Sturmschäden werden zunehmen
Die zeitlichen Abstände heftiger Stürme, die eine Schneise der Zerstörung hinterlassen, verringern sich. Die Versicherungen in Deutschland stellen sich auf mehr Schäden ein.
BERLIN Sieben Tote, 24 Verletzte, 20.000 zerstörte Bäume, massenweise gestrandete Pendler wegen Zugausfällen – so lautet die Bilanz des jüngsten Orkans, der Anfang Oktober über Nord- und Ostdeutschland fegte. Versicherer und Klimaexperten sind sich einig: Extreme Wetterereignisse werden zunehmen.
In welchem Umfang die extremen Wetterlagen auf den Klimawandel zurückzuführen sind, ist umstritten. „Wir gehen davon aus, dass ein Orkan wie Xavier schon vom Klimawandel gemacht ist. Wir beobachten dabei mit großer Sorge, dass sich sogenannte Jahrhundert-Ereignisse in immer engerer Zeitfolge aneinanderreihen“, sagte der Präsident der Arbeitsgemeinschaft Deutscher Waldbesitzerverbände, Philipp zu Guttenberg.
Auch die großen Versicherungen in Deutschland sind alarmiert. „Ein besonders schadensträchtiges Sturmereignis von einer Intensität, wie wir es heute alle 50 Jahre erleben, kann zukünftig alle zehn Jahre eintreten“, heißt es in einer Analyse des Gesamtverbandes der deutschen Versicherungswirtschaft.
Mit den ungewöhnlich frühen Herbststürmen wird das Jahr 2017 kein gutes für die Versicherer. „Im Vergleich zu 2016 werden die reinen Sturmschäden im Jahr 2017 höher ausfallen“, sagte Thomas Bistry, Experte für Naturgefahren bei der Deutschen Rückversicherung AG. Die Münchner Rückversicherung meldet, dass die großen Schäden aus den Naturkatastrophen des dritten Quartals ihr Jahresergebnis schwer belasteten.

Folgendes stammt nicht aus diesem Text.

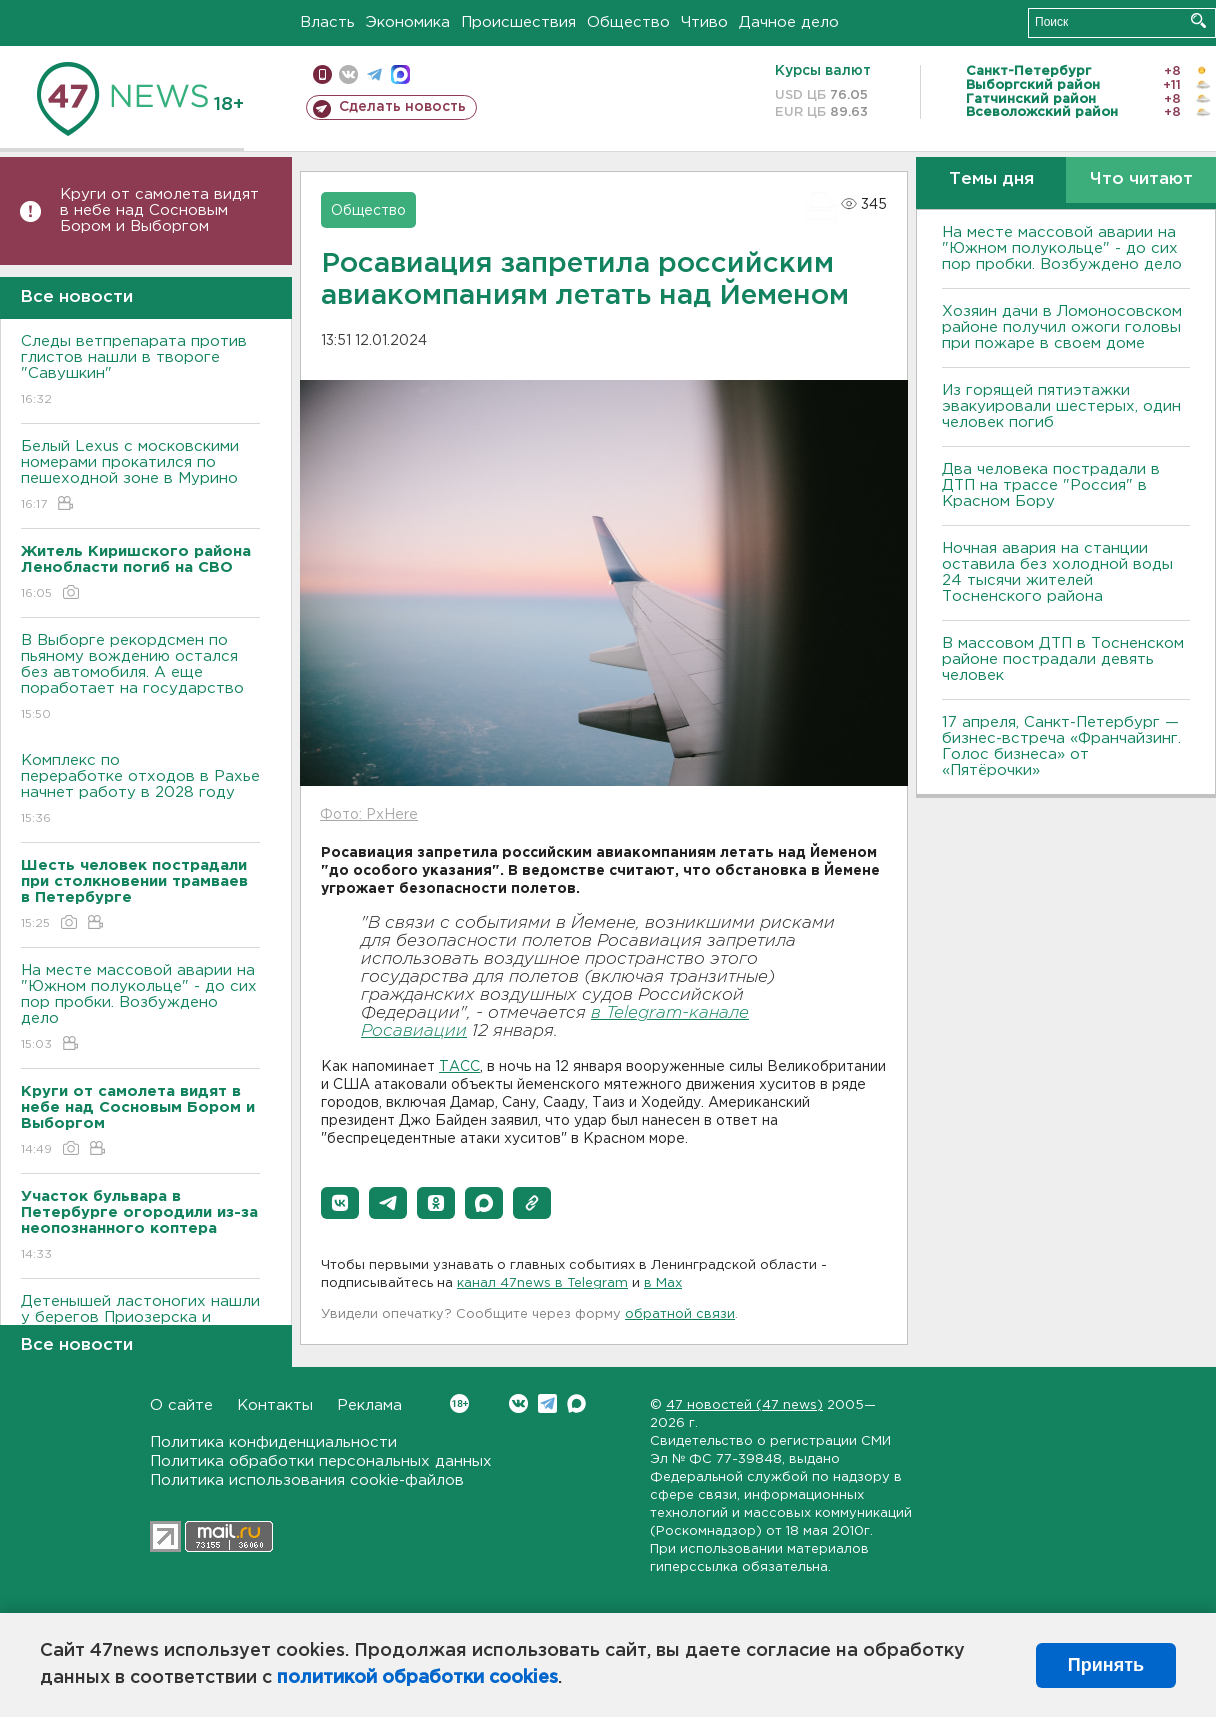 This screenshot has height=1717, width=1216. What do you see at coordinates (576, 1403) in the screenshot?
I see `Max` at bounding box center [576, 1403].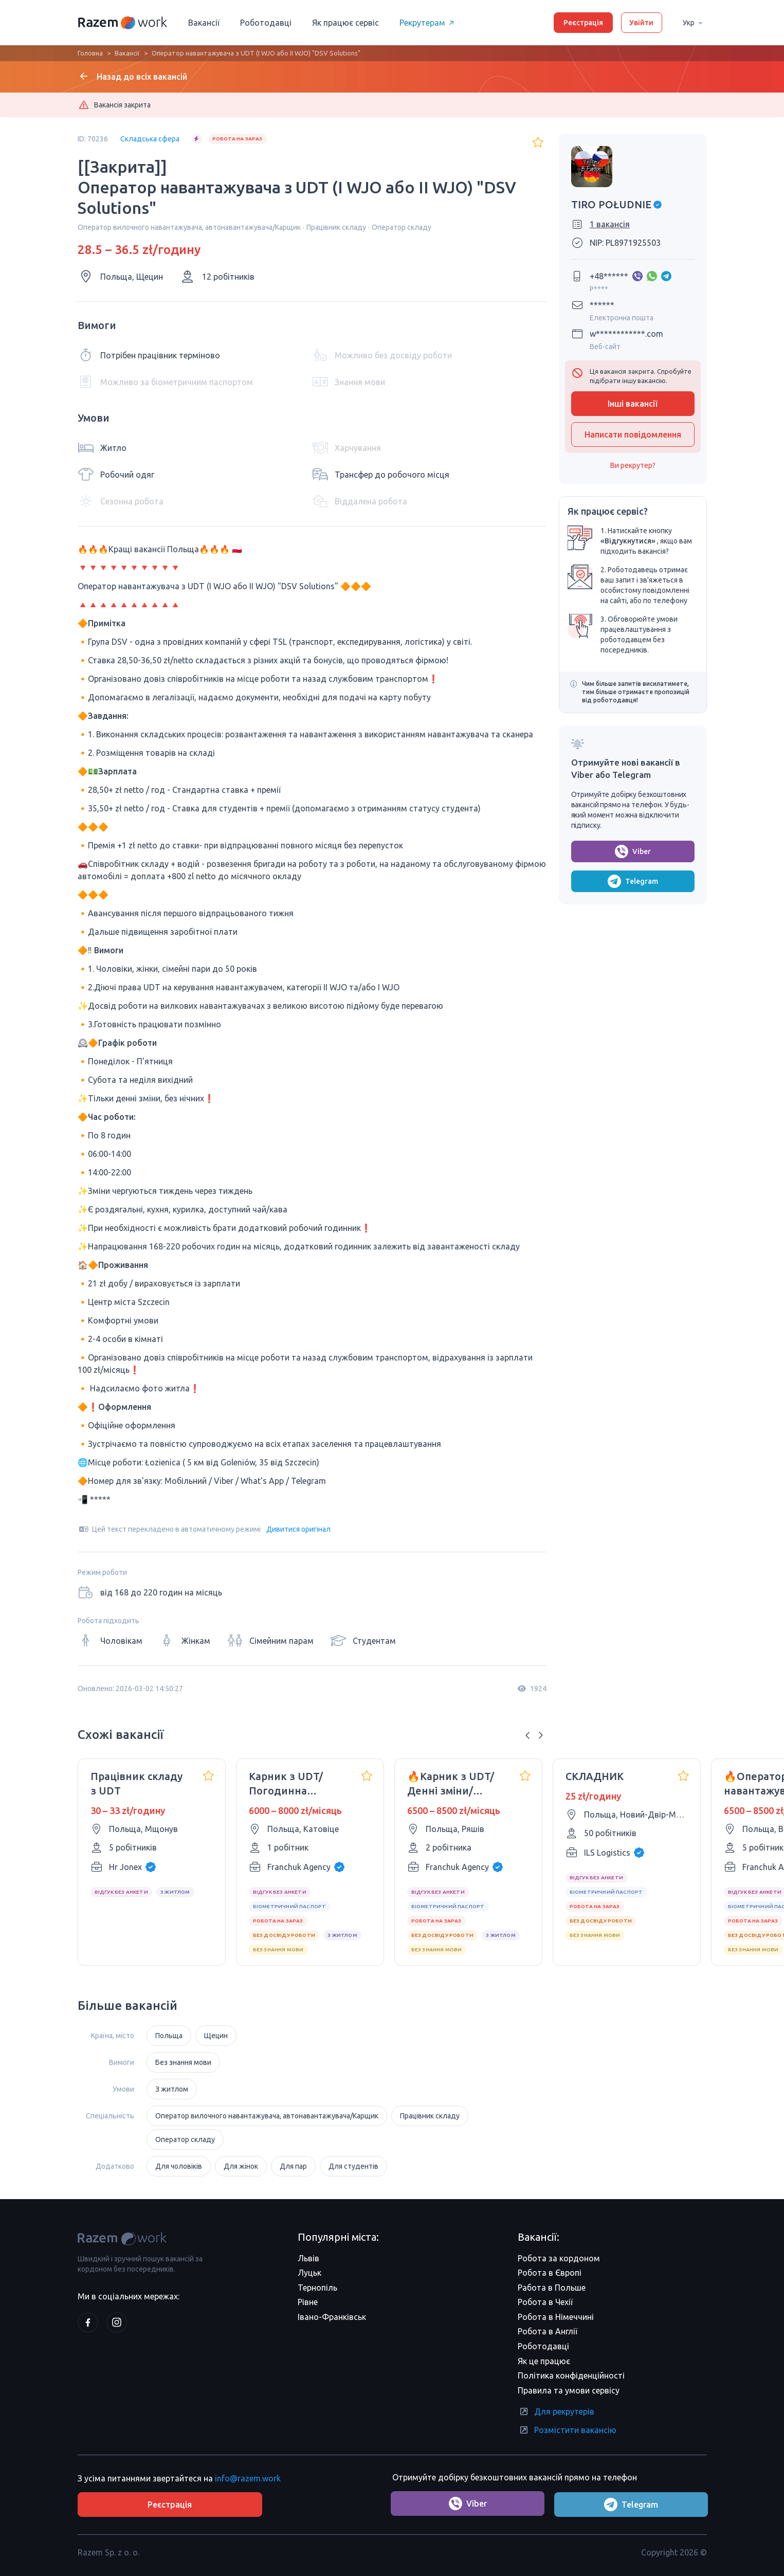 Image resolution: width=784 pixels, height=2576 pixels. I want to click on З житлом, so click(171, 2089).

Auch in Zukunft rechnet man bei den deutschen Rückversicherern mit mehr Unwettern. Die Grundvoraussetzung für hagelintensive Unwetter über Deutschland habe sich in den jüngsten Jahren deutlich verstärkt. „Die Häufigkeit feuchter und gleichzeitig besonders heißer sogenannter Südwestwetterlagen hat seit dem Jahr 2000 gegenüber früheren Jahrzehnten merklich zugenommen und damit auch das Risiko extremer Hagelunwetter“, sagt Bistry.
Im Herbst und Winter sind es vor allem die Stürme, die Menschenle- ben bedrohen und hohe Sachschäden verursachen – im Frühjahr und im Sommer drohen heftige Niederschläge und Hochwasser. Nach Erkenntnis der Deutschen Rückversicherung sind in den vergangenen Jahren Niederschläge aufgetreten, „die in Deutschland in dieser Form bislang noch nie zuvor beobachtet wurden“.
Die Bürger stellen sich auf die steigende Zahl der Wetterextreme ein, indem sie mehr Versicherungen abschließen. Die Absicherung gegen Schäden durch Sturm, Hagel und Blitzschlag ist hierzulande traditionell hoch. Immer mehr Bürger legen sich zudem eine Assekuranz für Überschwemmungen, Hochwasser oder Erdbeben zu. Seit dem Jahr 2000 habe sich die Zahl der Verträge von Wohngebäudeversicherungen mit Elementarschäden verdoppelt, bei den Hausratversicherungen mit dem Zusatz Elementarschäden gab es sogar eine Verdreifachung, heißt es bei der Deutschen Rückversicherung.
Vor Deutschlands größtem Braunkohlekraftwerk in Grevenbroich-Neurath haben Aktivisten der Umweltorganisation Greenpeace auf die klimaschädliche Wirkung von Kohlendioxid hingewiesen. Sie projizierten gestern Morgen auf die Kühltürme rund 30 Gesichter und die Aussage „Kohle zerstört unsere Zukunft“in mehreren Sprachen. Die Aktion stand im Zusammenhang mit der Weltklimakonferenz, die derzeit in Bonn tagt. Auch Vertreter der Fidschi-Inseln beteiligten sich am Protest.